Biologically inspired computer vision
The ultimate goal of this project is build a neural network which can detect various shapes. The first part of the project was to develop a test called the “3D Amoeba task”. This test can be used to compare the computer’s performance with humans. In the test, an image is flashed to the viewer for a very short amount of time. The objective is to say whether there is an “amoeba” present, or whether there is just “debris”. An “amoeba” is a random, lumpy closed 3D shape. “Debris” are pieces that may be lumpy but are not closed – they are flakes. Debris are scattered uniformly throughout space and may occlude the Amoeba. In this project a program was written to create 3D amoebas using random combinations of spherical harmonics, which are basis functions in 3D space.
This project builds off a facet of the Petavision project, which simulated the visual cortex using the Roadrunner super computer. Initial experiments simulated 100,000 neurons, and this number was later increased to one million. It was able to complete the “2D Amoeba task”, which was to isolate a wiggly 2D figure amongst debris.
A similar task can be found in a paper by Field, et al. published in 1993 (see figure 2).
Next, we started to make the kernel, which will store information about surface patches. An amoeba is created and analyzed. There are eight pieces of data to store : x position, y position, Gaussian curvature, two normal vector components, spatial frequency and orientation. The normal vector components are encoded as two angles, theta and phi, measured with respect to the direction of sight. This is simpler then storing them as (x,y,z) components and more intuitive as well.

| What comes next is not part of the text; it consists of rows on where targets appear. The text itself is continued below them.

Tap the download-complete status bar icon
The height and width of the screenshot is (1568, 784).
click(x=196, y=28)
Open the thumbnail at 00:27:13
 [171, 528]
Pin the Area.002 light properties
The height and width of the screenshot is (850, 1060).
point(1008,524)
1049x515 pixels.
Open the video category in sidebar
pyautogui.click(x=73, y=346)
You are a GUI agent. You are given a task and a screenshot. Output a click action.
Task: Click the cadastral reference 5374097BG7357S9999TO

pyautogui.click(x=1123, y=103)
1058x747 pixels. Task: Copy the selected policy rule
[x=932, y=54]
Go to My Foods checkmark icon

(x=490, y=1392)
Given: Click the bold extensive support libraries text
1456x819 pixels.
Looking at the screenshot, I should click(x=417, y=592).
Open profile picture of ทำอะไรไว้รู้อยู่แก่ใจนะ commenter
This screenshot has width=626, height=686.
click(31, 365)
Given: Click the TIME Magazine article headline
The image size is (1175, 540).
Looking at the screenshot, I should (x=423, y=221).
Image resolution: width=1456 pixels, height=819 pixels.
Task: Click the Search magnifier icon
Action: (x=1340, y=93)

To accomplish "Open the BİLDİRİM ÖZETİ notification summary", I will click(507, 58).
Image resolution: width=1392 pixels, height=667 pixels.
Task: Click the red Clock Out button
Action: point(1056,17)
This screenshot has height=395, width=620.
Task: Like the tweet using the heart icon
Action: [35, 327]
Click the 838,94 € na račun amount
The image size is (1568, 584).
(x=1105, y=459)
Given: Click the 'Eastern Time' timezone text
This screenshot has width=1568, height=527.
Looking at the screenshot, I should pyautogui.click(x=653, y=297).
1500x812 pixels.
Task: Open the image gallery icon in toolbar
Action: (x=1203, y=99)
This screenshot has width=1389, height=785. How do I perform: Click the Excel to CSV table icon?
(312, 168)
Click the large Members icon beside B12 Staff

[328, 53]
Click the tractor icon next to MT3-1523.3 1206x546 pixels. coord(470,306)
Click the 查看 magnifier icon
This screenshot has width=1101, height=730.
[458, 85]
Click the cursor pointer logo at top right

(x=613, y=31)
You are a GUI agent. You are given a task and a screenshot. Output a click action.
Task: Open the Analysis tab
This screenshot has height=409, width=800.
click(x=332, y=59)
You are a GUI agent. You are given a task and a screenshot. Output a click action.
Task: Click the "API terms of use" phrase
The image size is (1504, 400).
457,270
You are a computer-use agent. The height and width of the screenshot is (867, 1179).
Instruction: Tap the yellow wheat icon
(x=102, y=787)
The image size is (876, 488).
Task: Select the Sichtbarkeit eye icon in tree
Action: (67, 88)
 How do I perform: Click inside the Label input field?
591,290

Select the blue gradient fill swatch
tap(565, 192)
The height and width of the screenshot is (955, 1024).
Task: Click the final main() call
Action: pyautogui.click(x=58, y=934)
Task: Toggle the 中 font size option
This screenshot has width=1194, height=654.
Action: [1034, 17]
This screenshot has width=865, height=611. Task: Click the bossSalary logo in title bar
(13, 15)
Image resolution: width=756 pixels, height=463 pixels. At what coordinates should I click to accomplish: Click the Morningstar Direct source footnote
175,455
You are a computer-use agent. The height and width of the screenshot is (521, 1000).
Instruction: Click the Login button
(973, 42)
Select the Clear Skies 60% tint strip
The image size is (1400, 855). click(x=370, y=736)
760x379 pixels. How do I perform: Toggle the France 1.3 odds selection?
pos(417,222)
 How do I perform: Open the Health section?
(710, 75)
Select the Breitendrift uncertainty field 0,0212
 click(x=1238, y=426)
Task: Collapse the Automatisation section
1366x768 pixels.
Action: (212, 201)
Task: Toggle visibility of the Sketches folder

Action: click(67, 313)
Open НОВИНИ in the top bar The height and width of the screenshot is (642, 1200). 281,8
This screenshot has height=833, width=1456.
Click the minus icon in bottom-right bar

The program is run many times for many different Amoeba surfaces until a large body of data is collected. This data can then be mapped onto an eight-dimensional array of “neurons”. Each neuron has a Gaussian response curve for each parameter. So, for each patch of an amoeba, the array of neurons is “lit up” in a certain way. These arrays can be used to train a neural network. Essentially, the neural network learns how to associate given stimuli with curvature and normal vector orientation, which it can’t detect directly. Ultimately it will be able predict the general characteristics of nearby surface patches, assuming the object is closed and smooth. In this way it will be able to detect amoebas since they are always closed and smooth, while debris have discontinuities along their edges.
In conclusion, this project resulted in a program to create a “kernel” of data for training a neural network. This is the first step in the larger project of creating a neural network to detect amoebas. Eventually it is hoped a similar methodology could be used to detect and distinguish arbitrary smooth closed shapes.